Et Rocambole dicta :

« Chère maman,

« L’affaire de notre cousin Rocambole m’empêche d’aller te voir aujourd’hui ; mais je te prie de venir, toujours pour cette même affaire, ce soir, sans faute, à ton ancien domicile de Clignancourt.

« Tu peux te coucher dans ton lit. Seulement, laisse ta clef sur la porte.

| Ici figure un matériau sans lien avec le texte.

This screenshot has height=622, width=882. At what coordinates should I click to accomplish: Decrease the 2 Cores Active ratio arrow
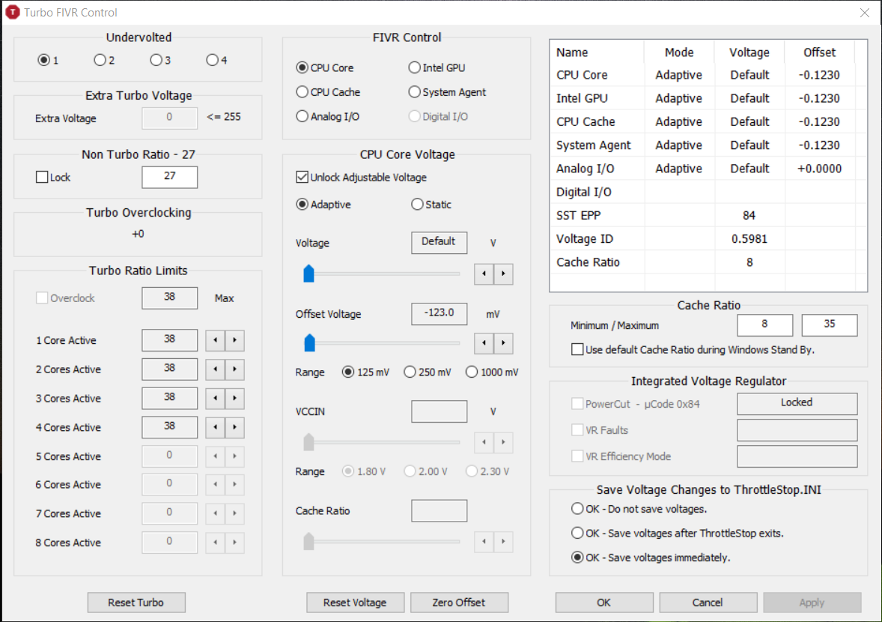pos(215,369)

« J’arriverai entre minuit et deux heures du matin.

« Ton fils,

« JOSEPH BRISEDOUX, épicier. »

Venture écrivit. Mais il ne put s’empêcher de regarder Rocambole avec une surprise croissante.

– Cela t’étonne, hein ?

– Dame ! pourquoi la faire venir à Clignancourt ?

– Parce que j’ai mon idée, répondit Rocambole. (Et il ajouta :) Il y a une chose qui t’étonnera bien plus encore, mon bonhomme, c’est que je vais te garrotter de nouveau et te bâillonner.

– Hein ? fit Venture avec effroi.

– Et tu resteras ici mon prisonnier jusqu’à ce soir.

Et comme Venture semblait vouloir protester, Rocambole fit briller la lame de son poignard à la bougie.

– Est-ce que nous allons déjà nous brouiller ? demanda-t-il avec ironie.